Le président azerbaïdjanais Ilham Aliev, dans un discours télévisé, a assuré dimanche que l’offensive continuerait jusqu’au retrait arménien du Karabakh, réclamant « des excuses » au premier ministre arménien Nikol Pachinian.

« On les chasse comme des chiens ! », a-t-il encore lancé.

« Retrait tactique »

Bakou revendique nombre de succès sur le terrain, notamment la prise de villes et villages.
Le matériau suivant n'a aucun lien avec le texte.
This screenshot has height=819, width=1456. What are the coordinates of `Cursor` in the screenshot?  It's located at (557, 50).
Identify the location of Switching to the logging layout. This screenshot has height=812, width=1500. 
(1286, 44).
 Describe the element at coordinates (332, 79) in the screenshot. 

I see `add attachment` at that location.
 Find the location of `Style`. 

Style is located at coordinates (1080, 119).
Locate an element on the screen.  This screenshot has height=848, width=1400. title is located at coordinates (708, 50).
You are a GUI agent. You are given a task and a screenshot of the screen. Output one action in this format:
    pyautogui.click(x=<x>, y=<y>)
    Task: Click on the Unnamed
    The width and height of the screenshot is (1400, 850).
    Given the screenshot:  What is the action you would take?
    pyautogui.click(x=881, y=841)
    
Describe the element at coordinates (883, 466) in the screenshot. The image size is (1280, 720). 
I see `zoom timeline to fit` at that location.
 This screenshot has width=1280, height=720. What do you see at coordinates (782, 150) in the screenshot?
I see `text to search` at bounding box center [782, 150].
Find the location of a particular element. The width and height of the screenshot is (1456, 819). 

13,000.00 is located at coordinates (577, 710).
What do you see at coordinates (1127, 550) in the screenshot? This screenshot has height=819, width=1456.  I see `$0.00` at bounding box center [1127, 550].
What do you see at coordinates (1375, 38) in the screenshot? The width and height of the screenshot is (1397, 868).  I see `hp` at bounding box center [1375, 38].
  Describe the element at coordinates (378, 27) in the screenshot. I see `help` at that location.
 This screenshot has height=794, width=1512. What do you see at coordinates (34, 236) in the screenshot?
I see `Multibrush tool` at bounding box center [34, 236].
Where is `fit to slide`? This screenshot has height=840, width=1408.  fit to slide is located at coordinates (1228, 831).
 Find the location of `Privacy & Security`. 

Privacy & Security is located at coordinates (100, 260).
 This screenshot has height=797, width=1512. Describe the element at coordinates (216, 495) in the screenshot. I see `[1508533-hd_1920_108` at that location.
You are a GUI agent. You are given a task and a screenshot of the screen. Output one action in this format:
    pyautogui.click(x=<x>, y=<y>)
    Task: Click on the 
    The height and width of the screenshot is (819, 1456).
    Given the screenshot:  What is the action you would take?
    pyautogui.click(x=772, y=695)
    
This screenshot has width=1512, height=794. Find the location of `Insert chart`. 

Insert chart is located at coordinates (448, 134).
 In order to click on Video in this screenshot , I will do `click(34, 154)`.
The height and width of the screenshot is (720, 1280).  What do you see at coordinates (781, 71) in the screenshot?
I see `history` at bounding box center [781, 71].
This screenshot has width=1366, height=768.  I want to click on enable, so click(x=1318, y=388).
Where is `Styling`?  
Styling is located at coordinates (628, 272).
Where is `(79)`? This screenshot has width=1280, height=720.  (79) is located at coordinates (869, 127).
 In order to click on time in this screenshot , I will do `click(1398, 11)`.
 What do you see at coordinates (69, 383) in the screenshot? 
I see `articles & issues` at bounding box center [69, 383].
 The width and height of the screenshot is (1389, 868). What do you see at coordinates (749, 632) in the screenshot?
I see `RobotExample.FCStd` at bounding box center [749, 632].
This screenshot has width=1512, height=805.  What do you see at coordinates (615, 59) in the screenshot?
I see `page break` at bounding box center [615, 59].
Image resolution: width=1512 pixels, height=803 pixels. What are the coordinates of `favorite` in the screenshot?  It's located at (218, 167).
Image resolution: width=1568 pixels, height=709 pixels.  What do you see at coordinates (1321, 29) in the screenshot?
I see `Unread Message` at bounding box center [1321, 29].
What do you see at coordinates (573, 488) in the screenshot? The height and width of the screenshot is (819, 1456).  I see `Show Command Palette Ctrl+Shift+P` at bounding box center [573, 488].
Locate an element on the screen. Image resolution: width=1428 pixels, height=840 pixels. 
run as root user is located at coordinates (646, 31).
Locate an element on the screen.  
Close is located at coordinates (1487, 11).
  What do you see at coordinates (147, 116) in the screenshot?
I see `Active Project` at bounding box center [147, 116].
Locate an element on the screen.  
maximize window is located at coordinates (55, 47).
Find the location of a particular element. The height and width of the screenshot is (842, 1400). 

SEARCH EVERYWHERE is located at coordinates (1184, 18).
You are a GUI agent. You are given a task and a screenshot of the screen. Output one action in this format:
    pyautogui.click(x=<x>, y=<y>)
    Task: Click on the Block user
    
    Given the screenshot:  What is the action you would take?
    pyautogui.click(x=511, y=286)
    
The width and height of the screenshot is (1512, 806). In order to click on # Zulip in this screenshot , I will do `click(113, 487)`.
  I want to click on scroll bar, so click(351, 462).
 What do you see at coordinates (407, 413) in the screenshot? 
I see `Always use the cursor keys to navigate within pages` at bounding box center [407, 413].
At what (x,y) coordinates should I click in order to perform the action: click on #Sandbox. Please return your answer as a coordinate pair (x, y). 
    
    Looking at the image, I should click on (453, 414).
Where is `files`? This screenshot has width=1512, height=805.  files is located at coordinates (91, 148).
Lundi, l’armée a pour la première fois diffusé des images de Talich, localité qui aurait été prise vendredi, où l’on peut voir des soldats azerbaïdjanais patrouiller dans des rues désertes, brandissant le drapeau du pays.  

Le ministère de la Défense a ensuite affirmé que des troupes arméniennes avaient « abandonné leurs positions militaires » dans le district de Hadrout.

La présidence du Karabakh a réagi, assurant que « dans certains secteurs du front, dans un but tactique, l’armée a retiré des soldats, afin d’éviter des pertes inutiles ».

Selon la même source, les forces séparatistes enregistrent toujours des succès « tangibles » et « le jour est proche » où l’armée azerbaïdjanaise « va commencer sa retraite ».

Il s’agit de la première fois qu’un responsable arménien évoque un retrait de troupes, mais il n’en précise ni l’ampleur ni la localisation.  

Une escalade de ce conflit pourrait avoir des conséquences imprévisibles, plusieurs puissances étant en concurrence dans le Caucase : la Russie, le traditionnel arbitre régional, la Turquie, alliée à l’Azerbaïdjan, ou encore l’Iran.

Les Turcs sont déjà accusés d’aggraver le conflit en encourageant Bakou à l’offensive militaire et sont soupçonnés d’avoir déployé des mercenaires syriens pro-turcs au Karabakh.

Le secrétaire général de l’OTAN, Jens Stoltenberg, a exhorté lundi Ankara, membre de l’alliance, à « user de son influence pour calmer les tensions ».